##### PROVIDED DATA
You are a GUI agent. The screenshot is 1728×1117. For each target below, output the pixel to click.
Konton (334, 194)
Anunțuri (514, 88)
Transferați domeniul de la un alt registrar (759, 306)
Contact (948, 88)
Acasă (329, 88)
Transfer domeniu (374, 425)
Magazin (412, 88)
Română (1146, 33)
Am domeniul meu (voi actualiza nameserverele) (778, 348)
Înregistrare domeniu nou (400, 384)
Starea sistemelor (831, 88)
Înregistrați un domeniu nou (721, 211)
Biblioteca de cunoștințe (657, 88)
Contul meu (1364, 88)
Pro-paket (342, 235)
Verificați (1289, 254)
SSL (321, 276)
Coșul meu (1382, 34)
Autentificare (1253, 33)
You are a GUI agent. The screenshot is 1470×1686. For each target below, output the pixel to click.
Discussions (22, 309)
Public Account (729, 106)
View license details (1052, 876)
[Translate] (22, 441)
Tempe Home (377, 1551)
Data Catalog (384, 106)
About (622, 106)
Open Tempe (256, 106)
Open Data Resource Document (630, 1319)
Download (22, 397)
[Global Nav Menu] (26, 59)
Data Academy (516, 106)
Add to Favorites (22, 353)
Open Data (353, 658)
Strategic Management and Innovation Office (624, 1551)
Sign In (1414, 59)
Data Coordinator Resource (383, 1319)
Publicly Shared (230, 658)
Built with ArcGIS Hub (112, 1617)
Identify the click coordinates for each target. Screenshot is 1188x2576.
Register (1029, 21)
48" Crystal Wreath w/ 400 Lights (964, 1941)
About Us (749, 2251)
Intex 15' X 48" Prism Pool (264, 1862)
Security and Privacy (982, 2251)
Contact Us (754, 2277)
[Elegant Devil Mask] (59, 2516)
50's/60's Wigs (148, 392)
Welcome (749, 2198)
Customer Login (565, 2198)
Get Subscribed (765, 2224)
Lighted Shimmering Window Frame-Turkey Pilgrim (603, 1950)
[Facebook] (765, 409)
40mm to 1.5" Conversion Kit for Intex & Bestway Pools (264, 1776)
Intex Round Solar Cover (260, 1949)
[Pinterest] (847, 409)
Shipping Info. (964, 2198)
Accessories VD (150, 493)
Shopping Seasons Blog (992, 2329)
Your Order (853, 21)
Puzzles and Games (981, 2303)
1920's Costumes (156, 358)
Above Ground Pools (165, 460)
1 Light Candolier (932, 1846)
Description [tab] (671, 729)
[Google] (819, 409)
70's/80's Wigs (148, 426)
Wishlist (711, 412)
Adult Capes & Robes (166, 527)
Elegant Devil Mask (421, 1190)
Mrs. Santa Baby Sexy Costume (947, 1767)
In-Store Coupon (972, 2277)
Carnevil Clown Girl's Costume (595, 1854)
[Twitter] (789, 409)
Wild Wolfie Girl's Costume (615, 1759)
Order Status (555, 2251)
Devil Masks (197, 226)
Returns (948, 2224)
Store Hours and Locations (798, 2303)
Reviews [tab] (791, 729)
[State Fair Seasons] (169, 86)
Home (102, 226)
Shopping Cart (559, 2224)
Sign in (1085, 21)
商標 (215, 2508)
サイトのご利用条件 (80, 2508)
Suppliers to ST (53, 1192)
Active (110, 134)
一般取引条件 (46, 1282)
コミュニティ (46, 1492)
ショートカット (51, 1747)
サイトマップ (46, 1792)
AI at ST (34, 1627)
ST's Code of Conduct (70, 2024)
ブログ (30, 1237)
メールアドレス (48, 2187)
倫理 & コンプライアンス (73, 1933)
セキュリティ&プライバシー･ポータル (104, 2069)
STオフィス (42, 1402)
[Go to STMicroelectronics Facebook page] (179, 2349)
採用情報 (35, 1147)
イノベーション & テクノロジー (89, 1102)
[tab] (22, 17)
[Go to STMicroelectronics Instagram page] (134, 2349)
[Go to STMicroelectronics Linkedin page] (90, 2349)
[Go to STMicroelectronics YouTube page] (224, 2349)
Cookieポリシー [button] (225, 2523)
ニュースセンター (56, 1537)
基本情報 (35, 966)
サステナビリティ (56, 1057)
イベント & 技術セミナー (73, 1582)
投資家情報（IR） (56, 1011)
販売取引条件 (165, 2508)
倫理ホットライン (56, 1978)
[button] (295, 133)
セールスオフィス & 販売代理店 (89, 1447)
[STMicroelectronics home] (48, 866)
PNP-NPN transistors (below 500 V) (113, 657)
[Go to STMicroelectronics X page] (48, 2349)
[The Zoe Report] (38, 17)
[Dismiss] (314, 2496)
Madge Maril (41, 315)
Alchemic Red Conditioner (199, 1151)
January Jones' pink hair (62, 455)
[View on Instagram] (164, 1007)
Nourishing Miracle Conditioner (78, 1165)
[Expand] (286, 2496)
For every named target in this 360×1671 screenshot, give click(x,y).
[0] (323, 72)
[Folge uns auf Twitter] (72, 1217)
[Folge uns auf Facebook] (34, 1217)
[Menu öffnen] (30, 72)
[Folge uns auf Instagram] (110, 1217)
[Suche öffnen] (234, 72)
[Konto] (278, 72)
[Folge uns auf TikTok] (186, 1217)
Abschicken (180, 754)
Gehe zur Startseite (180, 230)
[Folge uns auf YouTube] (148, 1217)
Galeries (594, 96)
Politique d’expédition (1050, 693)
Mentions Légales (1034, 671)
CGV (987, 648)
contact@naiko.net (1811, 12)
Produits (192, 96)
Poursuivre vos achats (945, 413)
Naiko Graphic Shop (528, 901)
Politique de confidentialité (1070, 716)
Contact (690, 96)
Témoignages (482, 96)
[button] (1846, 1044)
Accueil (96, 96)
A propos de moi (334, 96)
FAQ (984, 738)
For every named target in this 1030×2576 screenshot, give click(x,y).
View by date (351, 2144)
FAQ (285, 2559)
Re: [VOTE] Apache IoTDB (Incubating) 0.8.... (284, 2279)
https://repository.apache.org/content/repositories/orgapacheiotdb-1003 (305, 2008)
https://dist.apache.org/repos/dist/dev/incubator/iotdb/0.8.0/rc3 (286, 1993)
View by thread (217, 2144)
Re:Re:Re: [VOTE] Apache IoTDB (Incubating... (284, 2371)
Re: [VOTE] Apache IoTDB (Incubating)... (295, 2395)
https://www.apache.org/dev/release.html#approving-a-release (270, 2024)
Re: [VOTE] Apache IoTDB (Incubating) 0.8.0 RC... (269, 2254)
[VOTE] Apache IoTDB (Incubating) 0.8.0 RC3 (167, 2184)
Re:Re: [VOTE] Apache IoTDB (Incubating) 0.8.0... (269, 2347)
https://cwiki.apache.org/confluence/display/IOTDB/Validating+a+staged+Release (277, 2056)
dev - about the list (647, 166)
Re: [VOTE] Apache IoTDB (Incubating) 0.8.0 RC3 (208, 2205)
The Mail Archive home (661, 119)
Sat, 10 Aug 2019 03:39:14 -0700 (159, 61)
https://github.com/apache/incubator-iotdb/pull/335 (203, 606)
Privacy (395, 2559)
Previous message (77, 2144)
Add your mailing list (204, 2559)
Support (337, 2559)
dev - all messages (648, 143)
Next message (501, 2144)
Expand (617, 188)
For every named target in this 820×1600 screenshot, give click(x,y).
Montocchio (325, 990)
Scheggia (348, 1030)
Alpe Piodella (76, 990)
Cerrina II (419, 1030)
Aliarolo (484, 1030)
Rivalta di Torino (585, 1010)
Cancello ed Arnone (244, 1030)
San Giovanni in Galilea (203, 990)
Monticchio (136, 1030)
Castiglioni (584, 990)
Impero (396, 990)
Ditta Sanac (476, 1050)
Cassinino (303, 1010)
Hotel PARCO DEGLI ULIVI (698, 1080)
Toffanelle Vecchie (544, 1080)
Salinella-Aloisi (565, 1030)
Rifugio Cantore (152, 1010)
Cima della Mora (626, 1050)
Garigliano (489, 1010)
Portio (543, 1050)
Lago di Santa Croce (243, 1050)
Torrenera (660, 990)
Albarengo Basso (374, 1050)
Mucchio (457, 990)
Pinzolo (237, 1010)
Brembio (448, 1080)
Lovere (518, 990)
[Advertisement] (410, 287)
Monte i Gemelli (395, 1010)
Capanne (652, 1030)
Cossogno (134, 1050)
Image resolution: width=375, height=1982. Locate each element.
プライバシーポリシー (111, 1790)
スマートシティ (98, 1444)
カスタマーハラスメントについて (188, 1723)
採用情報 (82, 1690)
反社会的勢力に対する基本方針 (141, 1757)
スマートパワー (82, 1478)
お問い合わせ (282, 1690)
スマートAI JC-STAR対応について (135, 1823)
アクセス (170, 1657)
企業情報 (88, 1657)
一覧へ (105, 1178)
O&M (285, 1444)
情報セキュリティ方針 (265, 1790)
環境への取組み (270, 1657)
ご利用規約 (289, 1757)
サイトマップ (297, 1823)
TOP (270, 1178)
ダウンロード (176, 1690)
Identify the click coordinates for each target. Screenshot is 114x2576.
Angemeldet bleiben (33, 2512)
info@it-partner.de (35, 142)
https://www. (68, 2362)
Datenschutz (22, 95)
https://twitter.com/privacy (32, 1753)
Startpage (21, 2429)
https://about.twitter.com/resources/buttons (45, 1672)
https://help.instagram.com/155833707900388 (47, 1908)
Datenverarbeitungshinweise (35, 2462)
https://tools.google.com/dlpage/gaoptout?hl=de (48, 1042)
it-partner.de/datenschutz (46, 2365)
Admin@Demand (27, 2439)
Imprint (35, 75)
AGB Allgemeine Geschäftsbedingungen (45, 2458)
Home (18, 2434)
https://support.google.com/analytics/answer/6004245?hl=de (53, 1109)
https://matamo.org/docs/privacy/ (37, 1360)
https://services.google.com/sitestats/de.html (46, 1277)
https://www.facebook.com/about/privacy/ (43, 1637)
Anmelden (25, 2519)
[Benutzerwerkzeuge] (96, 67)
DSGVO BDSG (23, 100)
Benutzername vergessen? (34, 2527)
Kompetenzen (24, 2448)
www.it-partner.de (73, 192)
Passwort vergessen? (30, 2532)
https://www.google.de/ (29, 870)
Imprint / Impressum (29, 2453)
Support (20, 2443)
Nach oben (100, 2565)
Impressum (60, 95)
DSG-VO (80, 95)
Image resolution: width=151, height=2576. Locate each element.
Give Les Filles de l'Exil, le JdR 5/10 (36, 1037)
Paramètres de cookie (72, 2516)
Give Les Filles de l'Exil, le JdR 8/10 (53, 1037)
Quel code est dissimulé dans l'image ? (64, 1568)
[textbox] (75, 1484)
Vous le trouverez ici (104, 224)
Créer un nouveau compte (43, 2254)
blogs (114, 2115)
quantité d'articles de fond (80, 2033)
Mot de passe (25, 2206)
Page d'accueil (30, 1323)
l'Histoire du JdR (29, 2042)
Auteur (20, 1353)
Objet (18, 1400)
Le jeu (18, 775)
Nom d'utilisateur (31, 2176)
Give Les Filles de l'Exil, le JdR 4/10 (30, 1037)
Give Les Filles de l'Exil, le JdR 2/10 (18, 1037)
##########
TASK GOAL: Of the entries above, transcribe exactly those lines that fall between the line containing "[0] (323, 72)" and the line containing "Privacy (395, 2559)", together with those two lines.

FINAL ANSWER:
[0] (323, 72)
[Folge uns auf Twitter] (72, 1217)
[Folge uns auf Facebook] (34, 1217)
[Menu öffnen] (30, 72)
[Folge uns auf Instagram] (110, 1217)
[Suche öffnen] (234, 72)
[Konto] (278, 72)
[Folge uns auf TikTok] (186, 1217)
Abschicken (180, 754)
Gehe zur Startseite (180, 230)
[Folge uns auf YouTube] (148, 1217)
Galeries (594, 96)
Politique d’expédition (1050, 693)
Mentions Légales (1034, 671)
CGV (987, 648)
contact@naiko.net (1811, 12)
Produits (192, 96)
Poursuivre vos achats (945, 413)
Naiko Graphic Shop (528, 901)
Politique de confidentialité (1070, 716)
Contact (690, 96)
Témoignages (482, 96)
[button] (1846, 1044)
Accueil (96, 96)
A propos de moi (334, 96)
FAQ (984, 738)
For every named target in this 1030×2576 screenshot, give click(x,y).
View by date (351, 2144)
FAQ (285, 2559)
Re: [VOTE] Apache IoTDB (Incubating) 0.8.... (284, 2279)
https://repository.apache.org/content/repositories/orgapacheiotdb-1003 (305, 2008)
https://dist.apache.org/repos/dist/dev/incubator/iotdb/0.8.0/rc3 (286, 1993)
View by thread (217, 2144)
Re:Re:Re: [VOTE] Apache IoTDB (Incubating... (284, 2371)
Re: [VOTE] Apache IoTDB (Incubating)... (295, 2395)
https://www.apache.org/dev/release.html#approving-a-release (270, 2024)
Re: [VOTE] Apache IoTDB (Incubating) 0.8.0 RC... (269, 2254)
[VOTE] Apache IoTDB (Incubating) 0.8.0 RC3 (167, 2184)
Re:Re: [VOTE] Apache IoTDB (Incubating) 0.8.0... (269, 2347)
https://cwiki.apache.org/confluence/display/IOTDB/Validating+a+staged+Release (277, 2056)
dev - about the list (647, 166)
Re: [VOTE] Apache IoTDB (Incubating) 0.8.0 RC3 (208, 2205)
The Mail Archive home (661, 119)
Sat, 10 Aug 2019 03:39:14 -0700 (159, 61)
https://github.com/apache/incubator-iotdb/pull/335 (203, 606)
Privacy (395, 2559)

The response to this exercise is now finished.